The need for a long-man certainly exists and look no further than Matt Grace who has gone 1 2/3 innings or more a total of 7 times so far this year and keep in mind that Grace hasn’t been on the roster all season. In those 15 1/3 innings of long-relief, Grace has given up 10 runs of which 9 were earned runs for a 5.28 ERA. That is not good for a relief pitcher, but Grace is a 3.00 ERA in all other situations and that is sort of misleading as Grace has only had 3 games of the other 19 he has appeared in where he has given up a run. So why does Dusty Baker keep putting him in a role where he is continually failing instead of the role he was thriving in? Grace had saves in back-to-back games just a few weeks ago. He has been the Swiss Army knife of relief roles. Defined roles are great, but improvising to the situation has to be a part of it.
“These tactical errors can be frustrating to watch, as tenuous leads become deficits while the team’s best relievers are sitting in the bullpen waiting for ‘their’ inning,” Rob Arthur and Rian Watt wrote for the popular FiveThirtyEight.com.
It seems like Arthur and Watt must have watched Tuesday night’s game as a Nationals’ 6-run lead was seemingly given away because Matt Grace was pushed past his comfort zone once again.
“Logic and hard-won experience have shown that a team’s best relievers should pitch during the most important junctures of a game, regardless of when those moments occur,” Arthur and Watt continued. “It’s a philosophy that saber-savvy analysts inside and outside the game have been pushing for some time now. And despite their occasional lapses in judgment, it appears that managers across the league, in addition to deploying some of the best bullpens ever in an absolute sense, are getting much better at optimally deploying their relievers according to skill, regardless of their age or experience.”
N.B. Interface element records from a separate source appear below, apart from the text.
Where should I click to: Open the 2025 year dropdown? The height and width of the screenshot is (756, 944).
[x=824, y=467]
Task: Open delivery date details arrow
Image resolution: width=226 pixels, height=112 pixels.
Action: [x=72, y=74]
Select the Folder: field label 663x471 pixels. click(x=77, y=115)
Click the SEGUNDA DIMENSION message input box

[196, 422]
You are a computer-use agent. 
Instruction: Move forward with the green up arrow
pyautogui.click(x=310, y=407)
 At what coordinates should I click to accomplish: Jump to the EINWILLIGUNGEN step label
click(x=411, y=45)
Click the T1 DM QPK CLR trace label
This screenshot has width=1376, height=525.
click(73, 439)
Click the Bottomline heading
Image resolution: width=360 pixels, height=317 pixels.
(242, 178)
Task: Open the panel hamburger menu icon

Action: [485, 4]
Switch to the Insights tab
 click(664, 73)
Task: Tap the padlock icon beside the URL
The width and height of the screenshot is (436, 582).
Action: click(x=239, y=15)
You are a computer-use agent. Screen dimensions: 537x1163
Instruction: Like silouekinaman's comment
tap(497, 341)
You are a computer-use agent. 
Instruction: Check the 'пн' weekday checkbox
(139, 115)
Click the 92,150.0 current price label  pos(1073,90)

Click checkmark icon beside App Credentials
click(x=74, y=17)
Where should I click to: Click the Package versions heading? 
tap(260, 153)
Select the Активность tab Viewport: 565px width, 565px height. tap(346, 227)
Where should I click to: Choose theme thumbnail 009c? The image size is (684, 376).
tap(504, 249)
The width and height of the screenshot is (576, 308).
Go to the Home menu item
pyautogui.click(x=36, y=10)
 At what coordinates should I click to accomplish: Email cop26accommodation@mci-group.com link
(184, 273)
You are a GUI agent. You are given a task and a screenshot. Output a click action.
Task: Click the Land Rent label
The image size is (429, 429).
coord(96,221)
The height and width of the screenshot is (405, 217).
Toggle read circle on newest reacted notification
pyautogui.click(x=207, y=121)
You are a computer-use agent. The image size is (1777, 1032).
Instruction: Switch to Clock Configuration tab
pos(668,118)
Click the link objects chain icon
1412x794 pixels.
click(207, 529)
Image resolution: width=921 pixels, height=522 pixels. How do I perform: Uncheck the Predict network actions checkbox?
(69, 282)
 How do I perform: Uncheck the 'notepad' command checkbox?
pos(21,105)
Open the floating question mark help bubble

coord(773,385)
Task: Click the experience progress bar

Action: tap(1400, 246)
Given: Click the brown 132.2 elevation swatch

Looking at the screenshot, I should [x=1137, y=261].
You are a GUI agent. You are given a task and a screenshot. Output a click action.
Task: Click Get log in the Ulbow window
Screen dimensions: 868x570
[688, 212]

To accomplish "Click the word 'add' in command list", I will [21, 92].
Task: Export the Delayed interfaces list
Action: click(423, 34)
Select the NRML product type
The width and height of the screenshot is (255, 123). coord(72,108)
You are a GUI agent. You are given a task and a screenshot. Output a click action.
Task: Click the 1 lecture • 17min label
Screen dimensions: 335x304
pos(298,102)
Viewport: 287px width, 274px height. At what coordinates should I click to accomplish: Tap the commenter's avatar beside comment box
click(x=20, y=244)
This issue of thriving in roles versus failing in roles has been an issue all season with the Nationals. It started as the season was a few days old when Blake Treinen began the season as the closer and failed. The bullpen never seemed to be righted until Koda Glover took over then he was injured and really wasn’t replaced until the Nationals traded for Sean Doolittle who has been 4-for-4 in save opportunities. The Nationals just traded on Monday for All-Star closer Brandon Kintzler who looked spectacular last night striking out Ichiro Suzuki and Giancarlo Stanton while retiring the disruptive Dee Gordon and Christian Yelich.
The Chicago Cubs made a similar move to the Nationals and added another closer to their bullpen in Justin Wilson on Monday. That gives the Cubs the same eight-man bullpen as the Nationals with similar balance with left-handers Justin Wilson, Brian Duensing and Mike Montgomery and right-handers Carl Edwards, Jr., Pedro Strop, Hector Rondon, Koji Uehara and closer Wade Davis. Their manager Joe Maddon often speaks to roles and his ability to use Mike Montgomery as their long-man, and Brian Duensing has appeared 10-times for 1 2/3 innings or more and has been successful only giving up 3 runs for a 1.35 ERA. Contrast that with Matt Grace, and you quickly can see the difference in the results.
The Nationals will face the Cubs this weekend, and we can see how the Cubs will manage their bullpen. Maddon was excellent last year with his starting rotation where he held 4-of-his-5 starters to less than 200 innings, but relied more on his bullpen. It is certainly a balancing act.
“Look at those 8 [bullpen arms] right now. They’re all good names,” Cubs manager Joe Maddon said. “In my mind’s eye the best way to go about this is to not abuse anybody, to spread out the work as much as possible.”
Yes, easy to say, harder to do. The best laid plans of mice and men, but you must start with a plan. The Nationals may want to get Dusty Baker a legitimate long-man, you think?